Healthy Diet & Nutrition
Heart Health

Herbs, Spices and Heart Disease

Spices and herbs may do more than add a flavorful touch to food – researchers say it’s possible that they may help reduce the risk of heart disease.

Penn State nutritionists said that spices and herbs do that by improving triglyceride concentrations and other blood lipids.

It’s well known that triglyceride levels rise after eating a high-fat meal, and that can lead to an increased risk of heart disease.

But if a spice blend rich in antioxidants is added to the meal, the nutritionists said, triglyceride levels could be reduced by as much as 30 percent when compared with eating the same meal without spices.  The spiced meal included garlic powder, rosemary, oregano, cinnamon, cloves, paprika, turmeric, ginger and black pepper.

The findings were published in the journal Nutrition Today.

“The metabolic effects of spices and herbs and their efficacy and safety relative to traditional drug therapy represent an exciting area for future research given the public health significance of cardiovascular disease,” the researchers wrote.

In reaching their conclusion, Sheila G. West, professor of biobehavioral health and nutritional sciences, and Ann C. Skulas-Ray, looked at three categories of studies — spice blends, cinnamon and garlic.

After studying the data, the researchers found that cinnamon helps diabetics by significantly reducing cholesterol and other blood lipids in the study participants. But it didn’t have the same benefits for those who didn’t have diabetes.

The garlic studies reviewed were inconclusive, but this is probably because the trials had a wide range of garlic doses. However, the reviewers noted that across the studies there was an eight percent decrease in total cholesterol with garlic consumption, which was associated with a 38 percent decrease in risk of heart problems in 50-year-old adults.

West, Skulas-Ray and colleagues also conducted a study in which they prepared meals on two separate days for six men between the ages of 30 and 65 who were overweight, but otherwise healthy. The meals were identical — consisting of chicken, bread and a dessert biscuit – but the researchers added two tablespoons of a high-antioxidant culinary spice blend to the test meal.
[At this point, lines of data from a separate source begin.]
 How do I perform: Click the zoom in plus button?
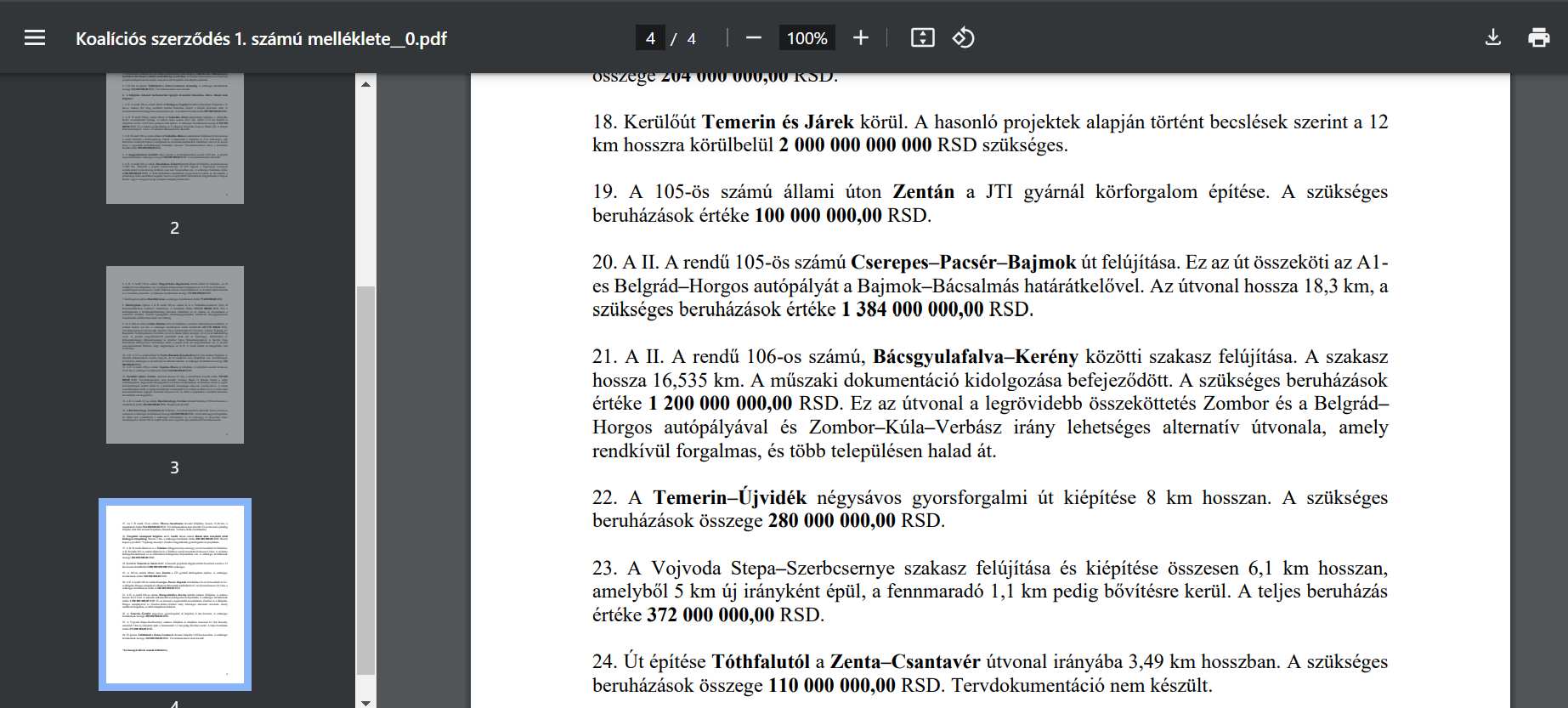pyautogui.click(x=860, y=38)
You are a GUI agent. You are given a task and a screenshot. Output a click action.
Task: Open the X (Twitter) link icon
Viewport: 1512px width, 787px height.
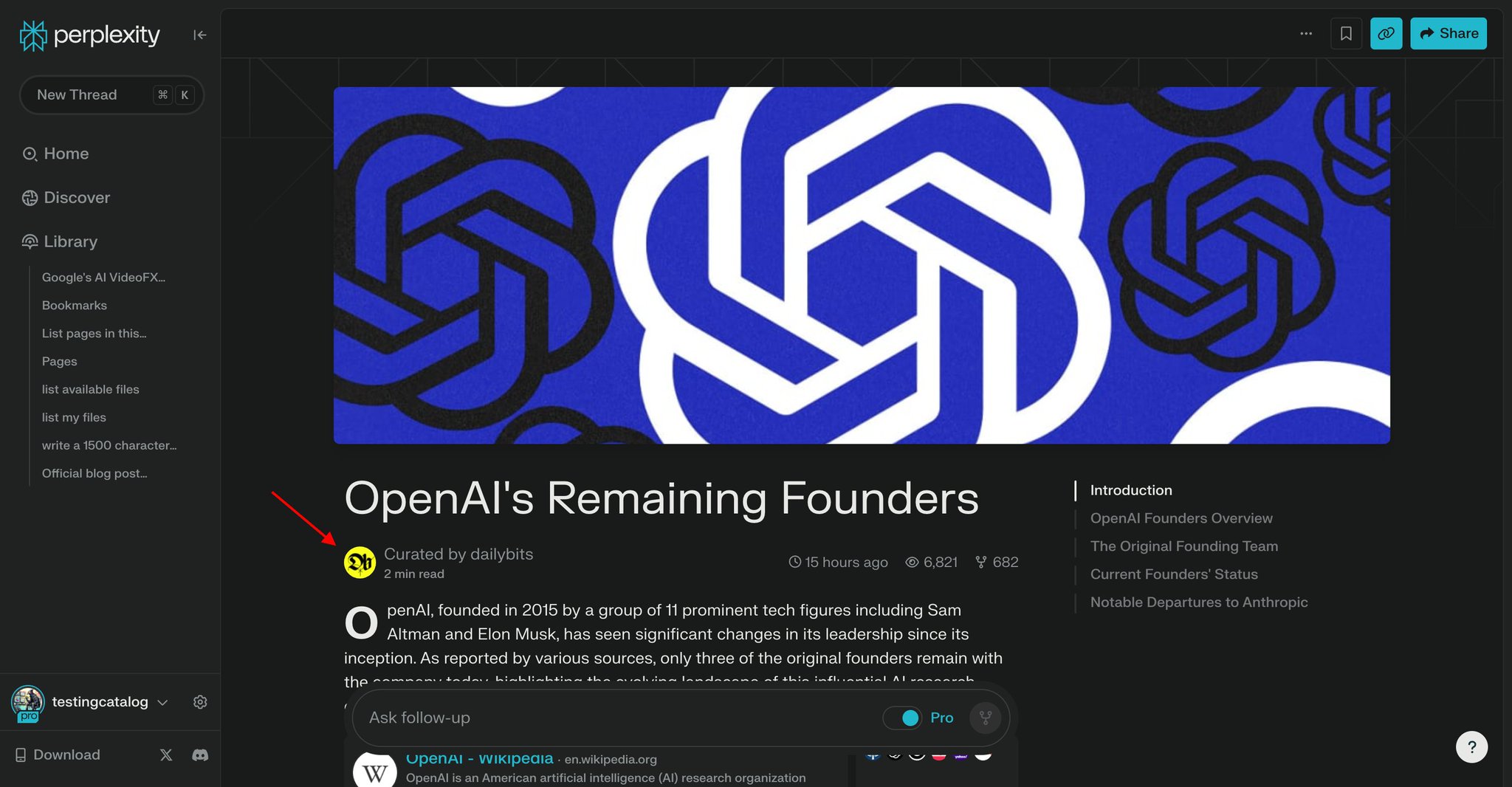click(166, 755)
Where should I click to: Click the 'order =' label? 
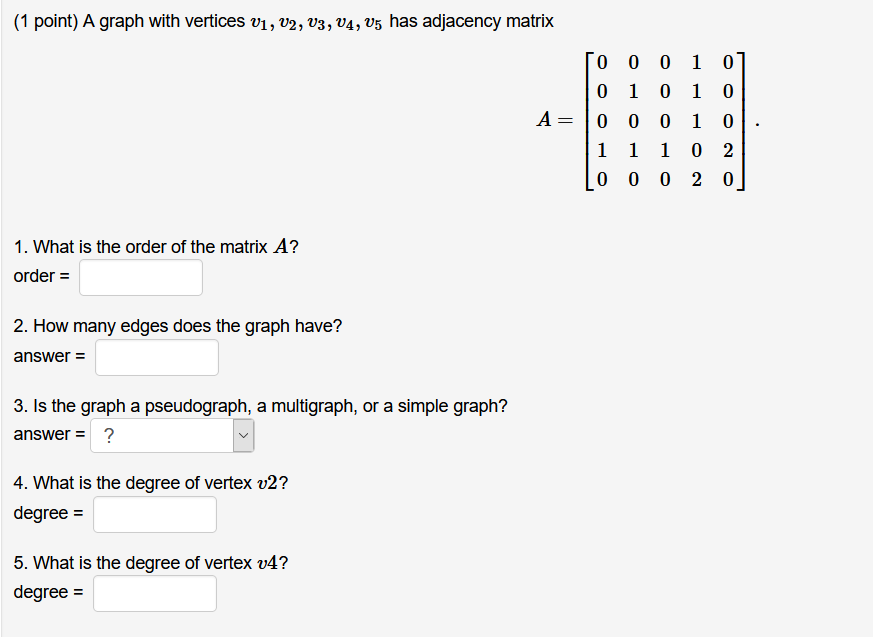pos(40,276)
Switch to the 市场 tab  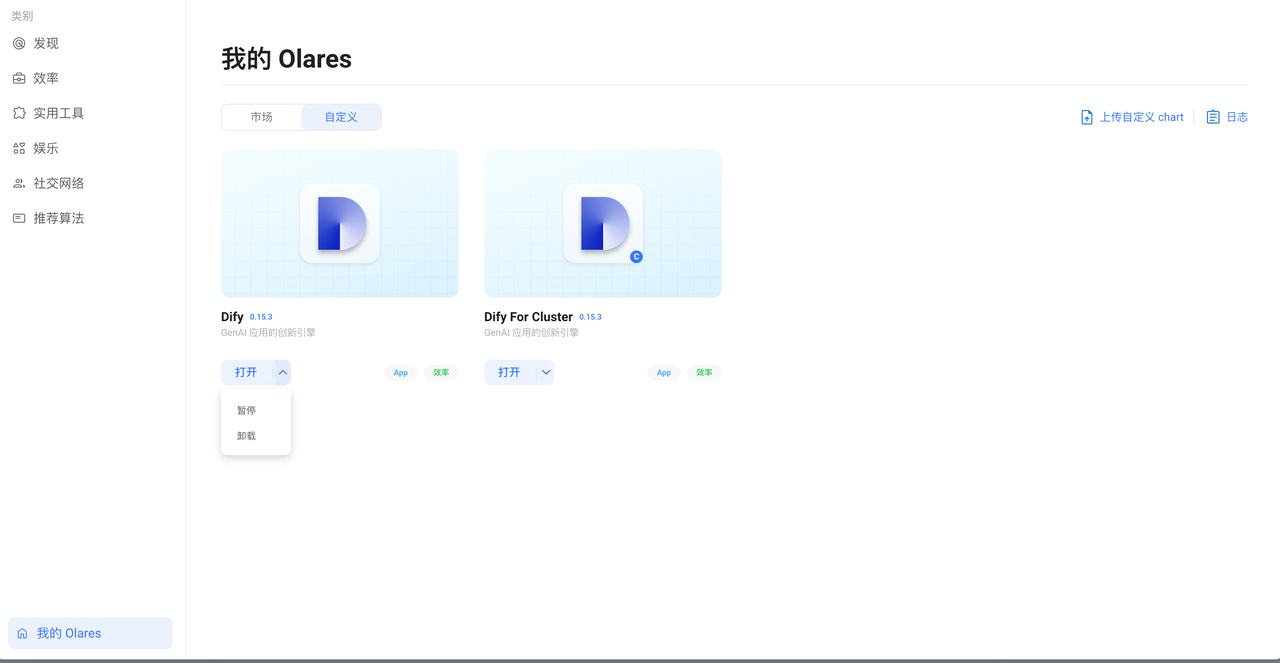pos(261,117)
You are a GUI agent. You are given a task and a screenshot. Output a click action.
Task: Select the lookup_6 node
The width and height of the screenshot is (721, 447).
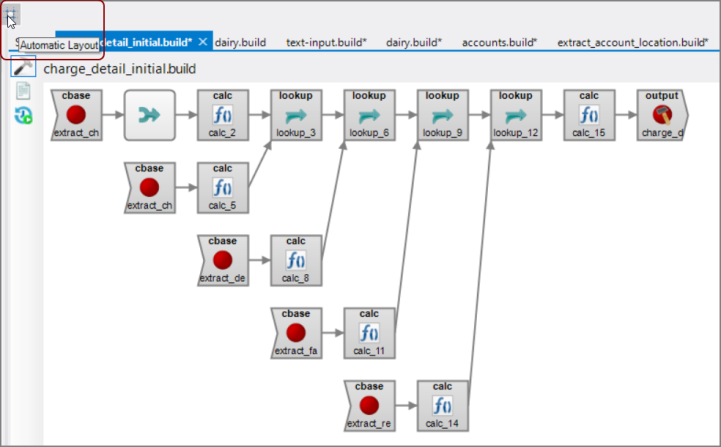(x=369, y=115)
Drawing blood from the subjects every thirty minutes for three hours after a meal, the researchers found that antioxidant activity increased by 13 percent after the men ate the test meal when compared to the control meal. That may help prevent cardiovascular disease and other chronic diseases.

West and colleagues are currently working on a study to monitor study participants for eight hours after eating a meal with a high-antioxidant spice blend.

“We live in a world where people consume too many calories every day,” said West. “Adding high-antioxidant spices might be a way to reduce calories without sacrificing taste.”